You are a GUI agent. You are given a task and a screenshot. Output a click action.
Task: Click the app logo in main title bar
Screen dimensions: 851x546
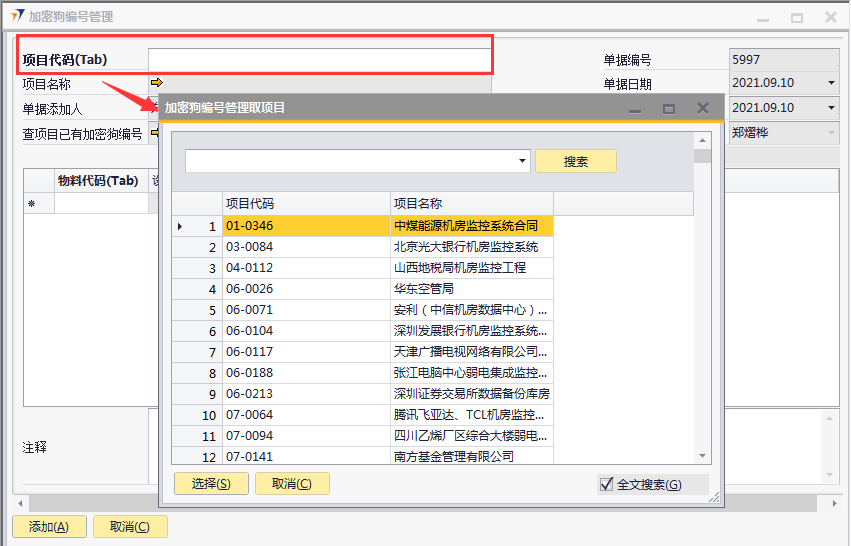(14, 16)
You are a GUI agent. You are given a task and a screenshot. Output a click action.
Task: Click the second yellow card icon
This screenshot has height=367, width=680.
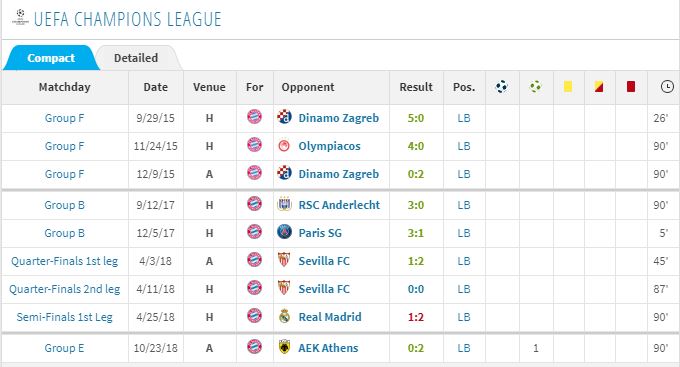(x=599, y=87)
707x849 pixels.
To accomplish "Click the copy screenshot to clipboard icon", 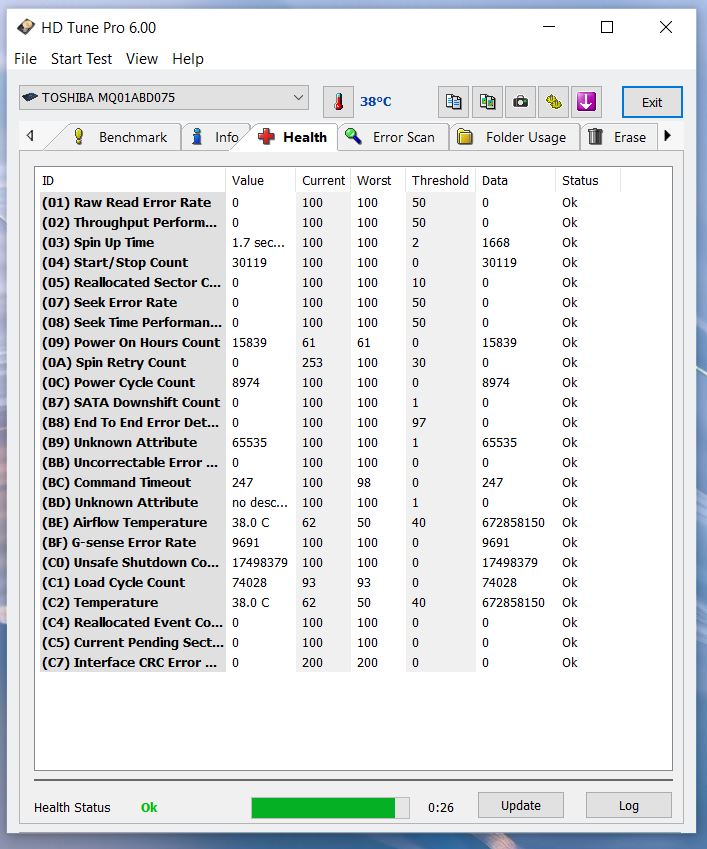I will coord(487,102).

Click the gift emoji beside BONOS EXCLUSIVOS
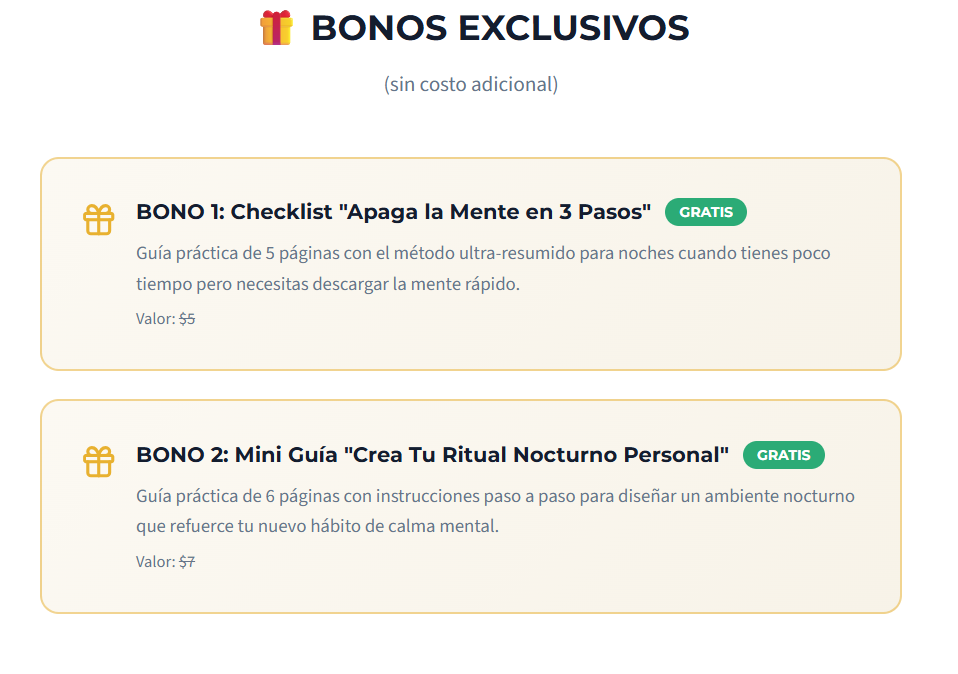click(x=277, y=28)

◇ ◇ ◇ ◇ ◇ ◇ ◇

* **Problem statement**
Arrange the stretch of items from the start through the line that contains "(x=599, y=87)" as a Markdown table with the columns Row and Line, one numbered row per line, skipping any blank lines. Leave the pictures out of the answer.

* **Written solution**
| Row | Line |
|---|---|
| 1 | You are a GUI agent. You are given a task and a screenshot. Output a click action. |
| 2 | Task: Click the app logo in main title bar |
| 3 | Screen dimensions: 851x546 |
| 4 | (14, 16) |
| 5 | You are a GUI agent. You are given a task and a screenshot. Output a click action. |
| 6 | Task: Click the second yellow card icon |
| 7 | This screenshot has height=367, width=680. |
| 8 | (x=599, y=87) |